• **Work task**
Given the entries that follow, write out exactly the lines starting at the one containing "محرك الاهتزاز الآخر (306, 2374)" and ending at the one containing "محرك اهتزاز صغير بتيار مستمر (346, 2334)", both ends included, and only those.

Stored records:
........
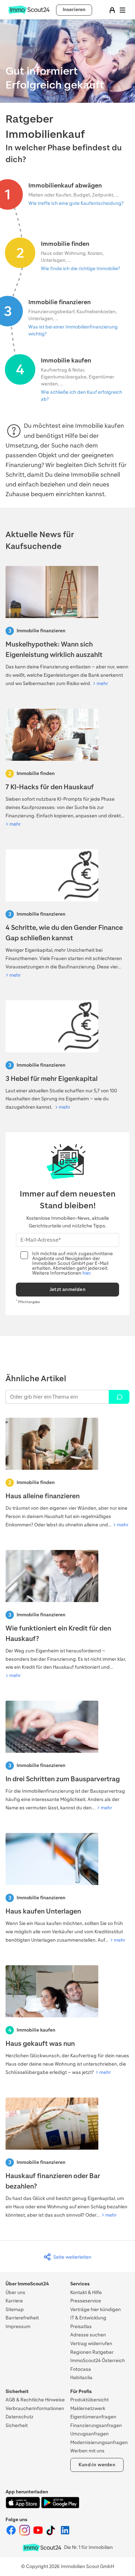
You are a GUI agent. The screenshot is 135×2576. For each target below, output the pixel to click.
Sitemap (15, 2309)
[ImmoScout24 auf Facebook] (12, 2534)
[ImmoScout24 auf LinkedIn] (65, 2534)
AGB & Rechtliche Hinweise (35, 2400)
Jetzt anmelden (68, 1289)
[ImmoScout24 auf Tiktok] (52, 2534)
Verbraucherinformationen (35, 2408)
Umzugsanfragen (89, 2434)
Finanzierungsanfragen (96, 2425)
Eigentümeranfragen (93, 2417)
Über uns (15, 2292)
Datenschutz (20, 2417)
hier (86, 1273)
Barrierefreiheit (22, 2318)
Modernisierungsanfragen (99, 2442)
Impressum (18, 2326)
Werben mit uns (87, 2451)
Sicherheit (17, 2425)
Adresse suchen (88, 2335)
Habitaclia (81, 2378)
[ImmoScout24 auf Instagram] (25, 2534)
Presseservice (85, 2301)
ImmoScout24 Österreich (97, 2361)
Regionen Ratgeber (92, 2352)
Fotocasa (80, 2369)
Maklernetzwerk (87, 2408)
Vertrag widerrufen (91, 2343)
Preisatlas (81, 2326)
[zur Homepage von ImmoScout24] (29, 12)
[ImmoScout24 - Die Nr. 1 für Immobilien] (41, 2548)
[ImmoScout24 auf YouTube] (39, 2534)
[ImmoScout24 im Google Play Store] (60, 2507)
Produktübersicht (89, 2400)
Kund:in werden (97, 2465)
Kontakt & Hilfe (86, 2292)
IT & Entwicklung (88, 2318)
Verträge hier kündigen (95, 2309)
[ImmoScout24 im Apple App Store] (23, 2507)
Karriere (14, 2301)
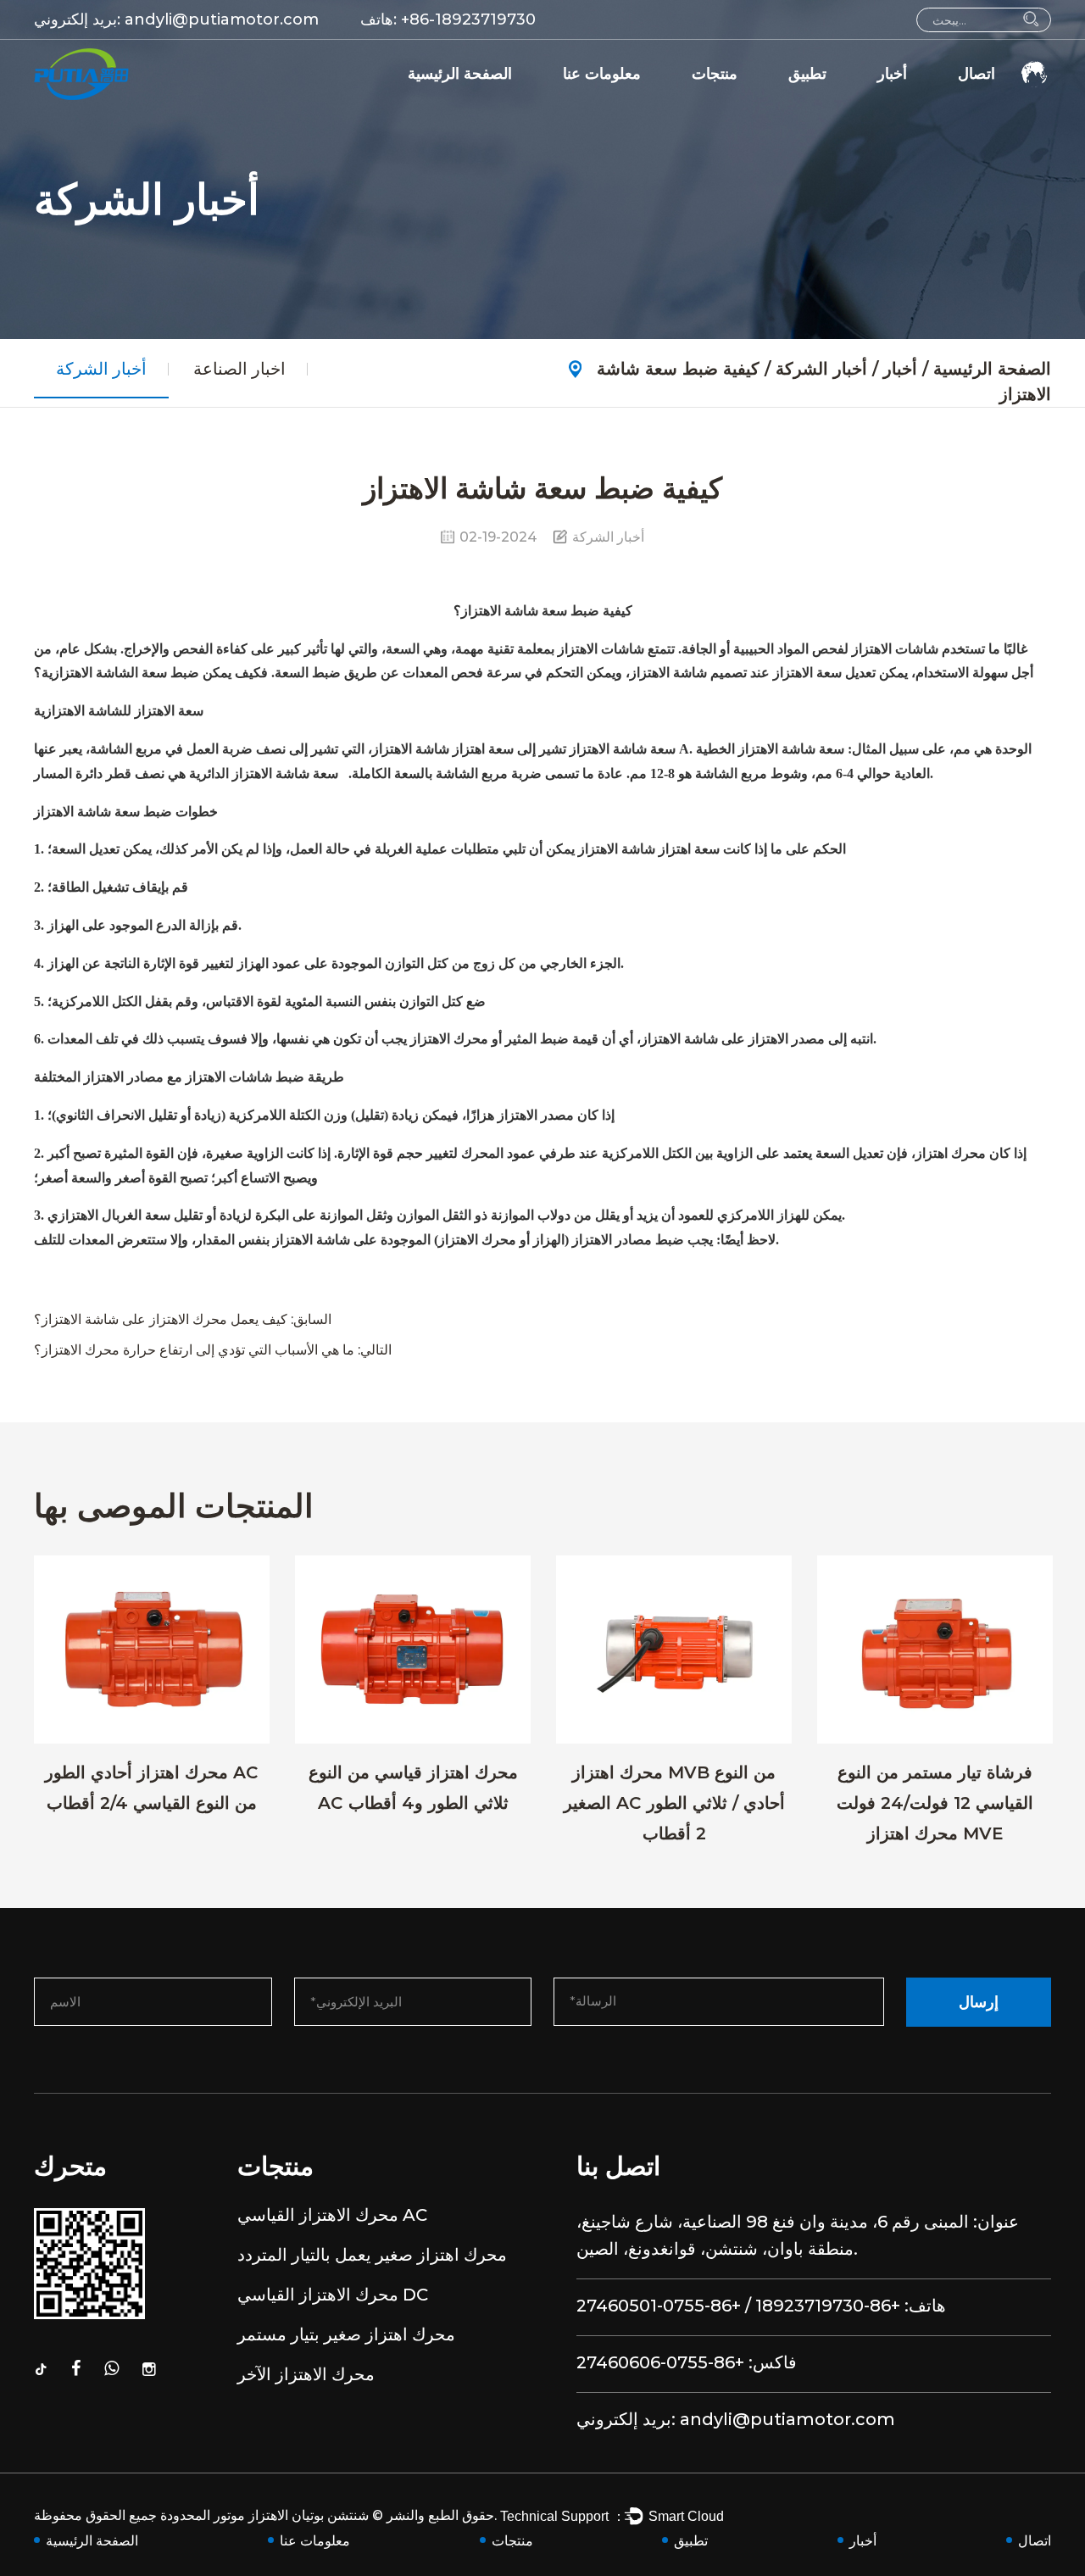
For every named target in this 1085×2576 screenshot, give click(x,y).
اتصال (976, 73)
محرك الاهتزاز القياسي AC (332, 2215)
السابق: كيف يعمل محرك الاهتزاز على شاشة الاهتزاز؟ (182, 1319)
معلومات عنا (602, 73)
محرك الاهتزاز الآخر (306, 2374)
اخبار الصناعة (920, 101)
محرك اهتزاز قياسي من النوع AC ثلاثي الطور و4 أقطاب (413, 1787)
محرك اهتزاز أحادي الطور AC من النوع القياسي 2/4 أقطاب (152, 1787)
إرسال (979, 2002)
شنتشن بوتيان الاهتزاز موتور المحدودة (264, 2515)
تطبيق (807, 73)
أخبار (892, 73)
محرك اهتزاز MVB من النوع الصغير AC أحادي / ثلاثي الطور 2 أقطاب (674, 1803)
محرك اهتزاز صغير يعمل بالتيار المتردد (798, 101)
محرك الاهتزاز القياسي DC (332, 2294)
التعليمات (597, 101)
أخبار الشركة (101, 369)
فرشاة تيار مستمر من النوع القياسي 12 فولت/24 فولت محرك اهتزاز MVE (935, 1803)
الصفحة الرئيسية (460, 73)
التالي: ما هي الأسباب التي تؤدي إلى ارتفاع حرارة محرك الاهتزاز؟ (213, 1350)
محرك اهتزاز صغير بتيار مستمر (346, 2334)
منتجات (714, 73)
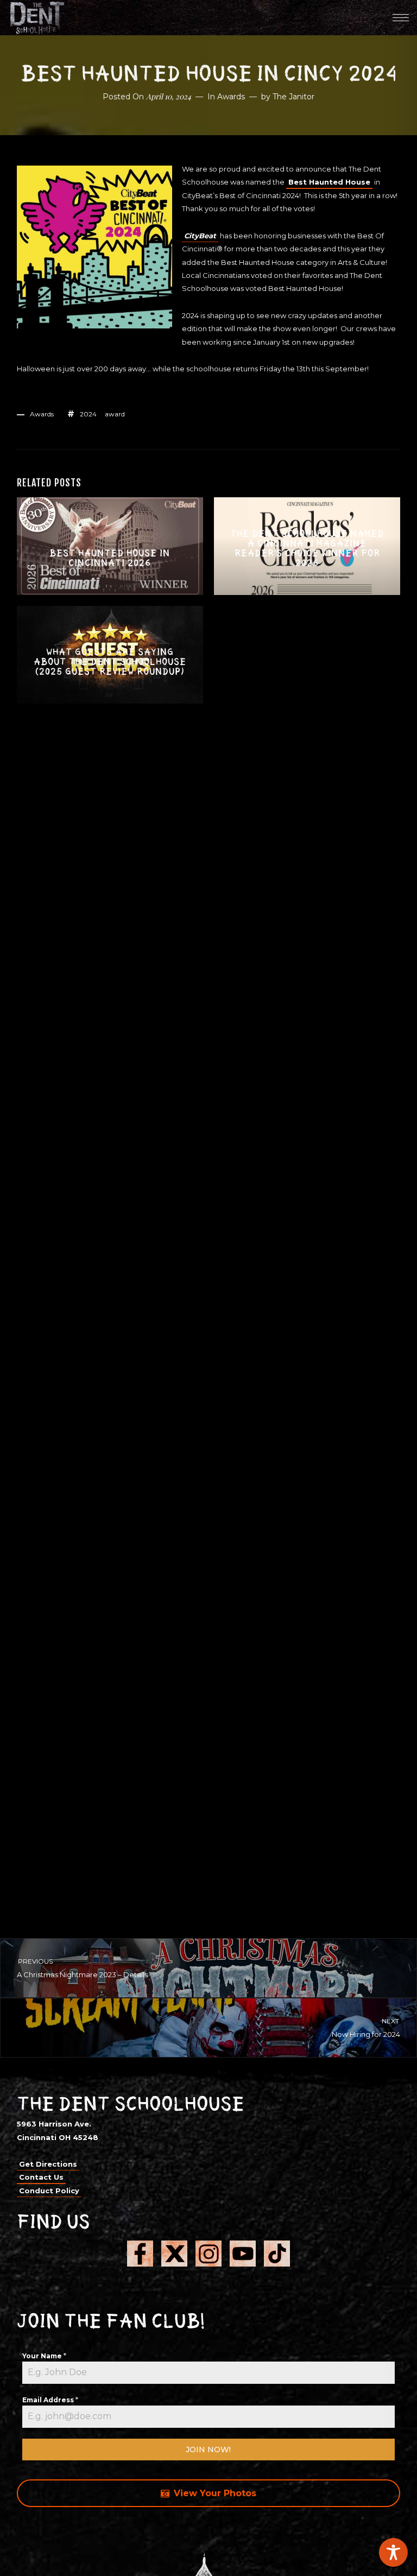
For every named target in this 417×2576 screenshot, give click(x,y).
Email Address (50, 2400)
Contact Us (41, 2177)
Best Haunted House (329, 182)
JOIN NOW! (208, 2449)
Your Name (44, 2356)
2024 (88, 414)
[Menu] (401, 17)
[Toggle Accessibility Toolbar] (393, 2552)
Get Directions (48, 2164)
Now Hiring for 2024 (366, 2028)
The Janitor (293, 97)
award (115, 414)
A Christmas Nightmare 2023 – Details (82, 1968)
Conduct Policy (49, 2190)
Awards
........
• **Answer area**
محرك الاهتزاز الآخر (306, 2374)
اخبار الصناعة (920, 101)
محرك اهتزاز قياسي من النوع AC ثلاثي الطور و4 أقطاب (413, 1787)
محرك اهتزاز أحادي الطور AC من النوع القياسي 2/4 أقطاب (152, 1787)
إرسال (979, 2002)
شنتشن بوتيان الاهتزاز موتور المحدودة (264, 2515)
تطبيق (807, 73)
أخبار (892, 73)
محرك اهتزاز MVB من النوع الصغير AC أحادي / ثلاثي الطور 2 أقطاب (674, 1803)
محرك اهتزاز صغير يعمل بالتيار المتردد (798, 101)
محرك الاهتزاز القياسي DC (332, 2294)
التعليمات (597, 101)
أخبار الشركة (101, 369)
فرشاة تيار مستمر من النوع القياسي 12 فولت/24 فولت محرك اهتزاز MVE (935, 1803)
الصفحة الرئيسية (460, 73)
التالي: ما هي الأسباب التي تؤدي إلى ارتفاع حرارة محرك الاهتزاز؟ (213, 1350)
محرك اهتزاز صغير بتيار مستمر (346, 2334)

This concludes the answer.